Supreme Court Ruling Restricts Police Use of GPS Device
GPS tracking unconstitutional without warrant
Today, Supreme Court justices unanimously placed restrictions on Police use of GPS tracking devices in the case United States v. Antoine Jones, No. 10-1259. The use of such devices is now considered a 'search' and requires a warrant under the Fourth Amendment.
The American Civil Liberties Union Legal Director Steven R. Shapiro stated, “Today's decision is an important victory for privacy. While this case turned on the fact that the government physically placed a GPS device on the defendant's car, the implications are much broader. A majority of the Court acknowledged that advancing technology, like cell phone tracking, gives the government unprecedented ability to collect, store and analyze an enormous amount of information about our private lives. Today's decision suggests that the court is prepared to address that problem. Congress needs to address the problem as well.”
Reuters reported on the case today:
The Supreme Court for the first time ruled on Monday that police attachment of a GPS device to monitor a suspect's vehicle was a search protected by constitutional privacy rights, a test case involving new surveillance technology.
The high court's ruling was a defeat for the Obama administration, which defended the use of global positioning system devices without a warrant and without a person's knowledge as a legal way to monitor a vehicle on public streets.
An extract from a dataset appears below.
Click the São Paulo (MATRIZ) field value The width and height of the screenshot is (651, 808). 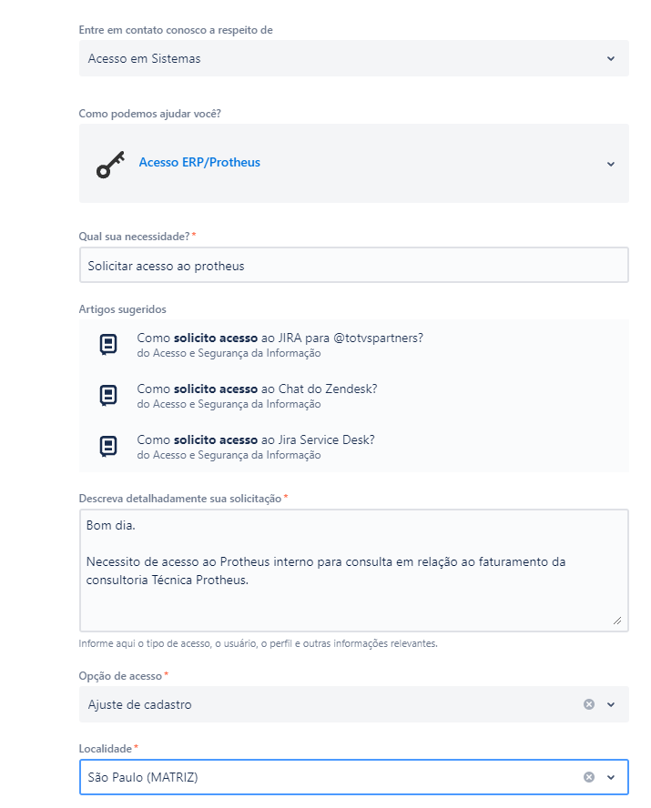[143, 777]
The justices upheld a precedent-setting ruling by an appeals court that the police must first obtain a warrant to use a GPS device for an extended period of time to covertly follow a suspect.
The Hill writes:
The case, United States v. Jones, involved a Washington, D.C., nightclub owner, Antoine Jones, who was suspected of trafficking cocaine. Police placed a GPS device on the underside of Jones's Jeep Cherokee and followed his movements for more than four weeks.
In the ruling, [Associate Justice Antonin] Scalia wrote that GPS tracking would have been considered a search when the Fourth Amendment was adopted.
"It is important to be clear about what occurred in this case: The government physically occupied private property for the purpose of obtaining information," Scalia wrote. "We have no doubt that such a physical intrusion would have been considered a 'search' within the meaning of the Fourth Amendment when it was adopted."
In 2004, the FBI and D.C. police began investigating Jones, a night club owner, for trafficking narcotics. Authorities applied in 2005, before a D.C. court, to track the car owned by Jones’s wife. According to the court, the warrant was issued with a 10-day time horizon.
But authorities did not install it until the 11th day, and they did it outside of Washington, D.C. They ultimately tracked Jones’s movements for 28 days, collecting evidence that led to a number of charges on possession and more. With Jones facing a life sentence, a legal battle ensued over whether the GPS evidence was admissible in those proceedings. The Supreme Court took the case last year.
In arguments, the government contended that vehicles traveling on public roads lack a reasonable expectation of privacy, relying on a 1983 case involving the placement of a so-called beeper in a container that police tracked. But the argument was met with skepticism before the court, which noted the great advances in location tracking technology in over two decades.